This morning's post meanders through some of the offerings from my fellow bloggers, starting with Gordon Smith's lookANDsee. Nearly every year, Gordon heads west from Armidale on an outback tour, posting photos as he goes. Gordon is a good photographer, and his photos take you to iconic places that are now largely unseen by most Australians.
Cameron's Corner on the sign below is where the state boundaries of New South Wales, South Australia and Queensland meet. Here you can have three new year's eves if you feel so inclined, for this is the junction of three time zones!
To follow Gordon's trip, go to the first post in the series, and then follow through by clicking newer entries. While doing, take some time to browse by following some of the links. It will introduce you to a new but also very old world.
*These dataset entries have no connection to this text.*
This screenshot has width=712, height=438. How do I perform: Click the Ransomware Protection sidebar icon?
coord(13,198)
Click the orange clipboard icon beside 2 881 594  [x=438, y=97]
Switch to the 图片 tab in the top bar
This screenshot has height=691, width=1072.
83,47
Australia's Aboriginal peoples use the term storylines to describe the way that that the world around and within is populated, integrated, through story. We all do it, Stories make the world real, they help us to remember and to relate present and past.
As an example, over on Freedom and Flourishing, Winton Bates' Why seek out the statue of Adam Smith when visiting Edinburgh? is a story. It centers on Winton's pleasure at finding a stature of the economist Adam Smith on the Royal Mile. Smith is one of Winton's heroes. He puts it this way:
I went looking for Adam Smith because he is the father of modern economics and because his views on the benefits of specialization and free trade have contributed to a vast improvement in living standards over much of the world over the last couple of centuries. But I suppose that is the kind of thing that might be said by anyone who views himself as a disciple of Adam Smith.
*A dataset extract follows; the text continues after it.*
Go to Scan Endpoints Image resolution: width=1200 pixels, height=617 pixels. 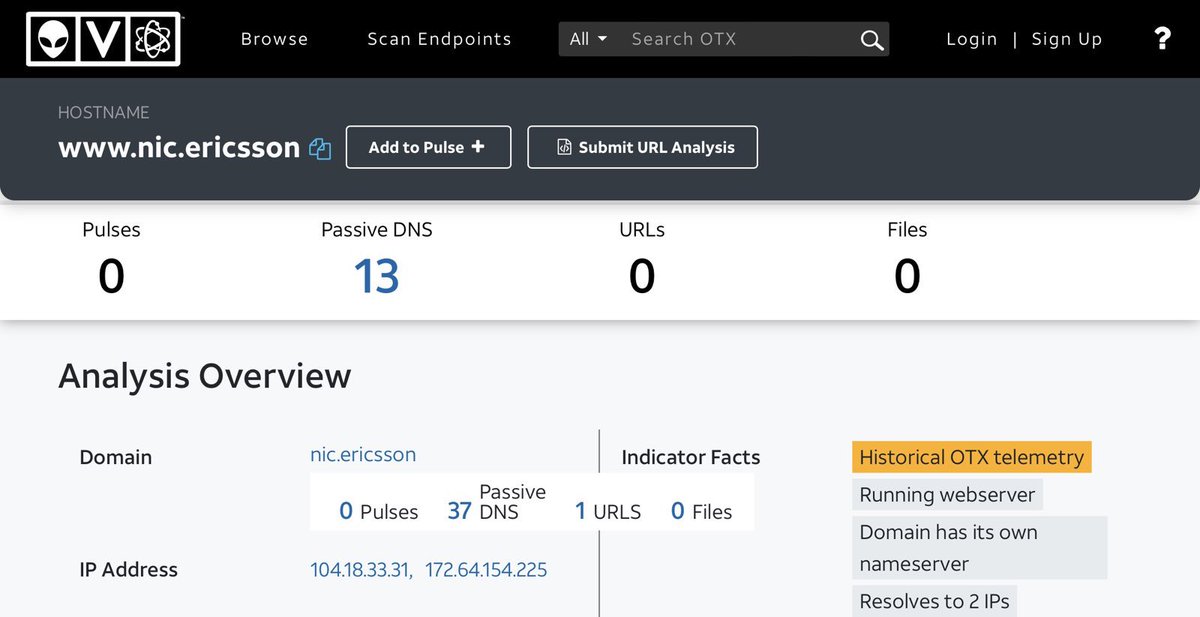coord(439,39)
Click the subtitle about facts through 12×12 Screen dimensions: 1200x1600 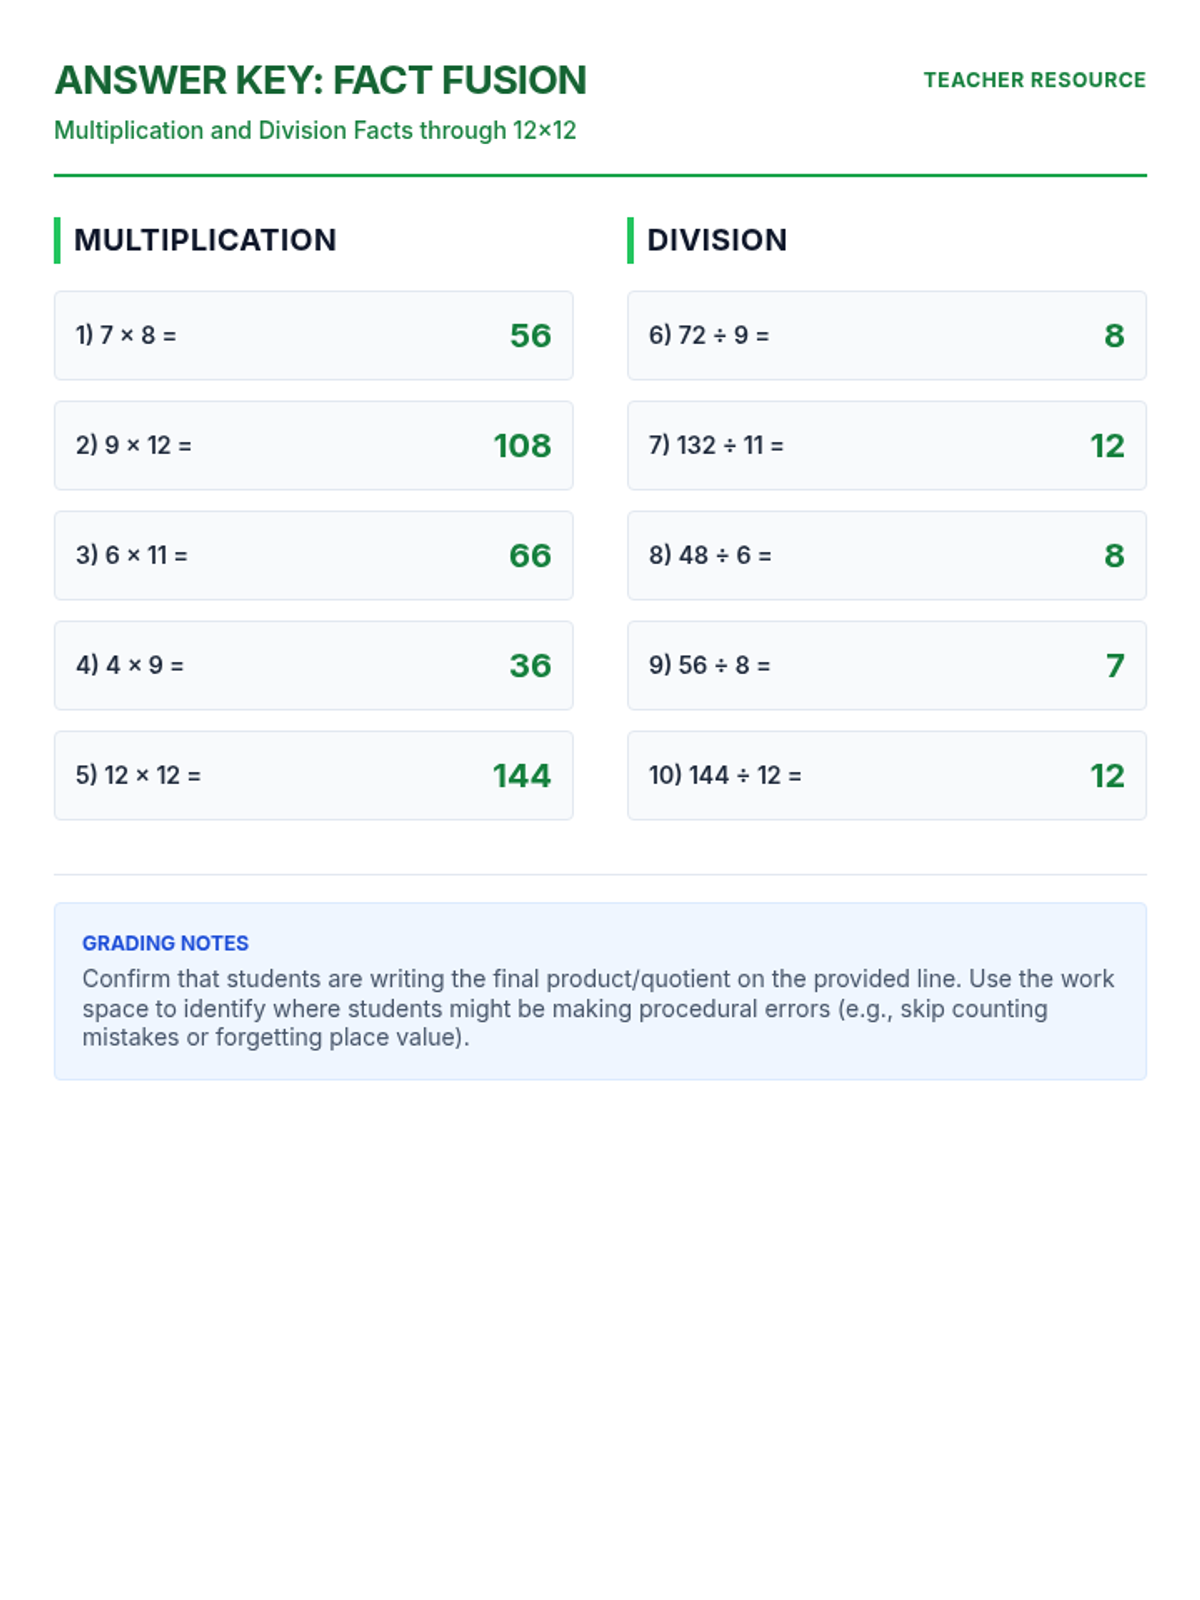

Winton goes on to reflect on Smith's views. The story reflects Winton's current interests, but it also links Winton's present and past, from his student days at UNE through his work and personal experiences that have formed his own views.
This brings me to another point. We all read things in different ways. Because I have known Winton for such a long time, I interpret the piece in a particular way. Winton is part of my own storyline. This provides a particular context. Then, too, I happen to love the Royal Mile, That's another small part of my storyline. So I listen to Winton's story in my mind from a number of perspectives. It's not just the words, but the way I interpret the words.
On The Resident Judge of Port Phillip, Janine Rizzetti's short post Uplifting Quotes for the Uninspired Historian #18 quotes the words of June Philipp on the writing of history. I hadn't heard of the Melbourne School of ethnographic history, but since my history honours thesis was an ethnographic piece, my attention was caught. The short quote is worth a read. It captures something that I support.
The writing of history is not about the progressive reinterpretation of the past in light of the present, although that is inevitable to some degree. I do it myself! Putting it in storyline terms, we always interpret in ways that fit with our own stories. Still, to my mind, the core of historiography lies in the attempt to understand the past stripped of the present, to get inside the minds of those past actors.
I was going to finish this post with a visit to Michael Pettis's China Financial Markets, and then this warning came up.
You attempted to access:
This is a known malicious web site. It is recommended that you do NOT visit this site. The detailed report explains the security risks on this site.
For your protection, this web site has been blocked. Visit Symantec to learn more about phishing and internet security.
Good lord! I think that Michael's site was hacked at one point, but I was looking at it yesterday. Now I need to find out what is happening. I am cautious enough not to want to access in the face of that warning. It's a pity because I wanted to use his latest piece to explain something about the basic arithmetic of international economic activity.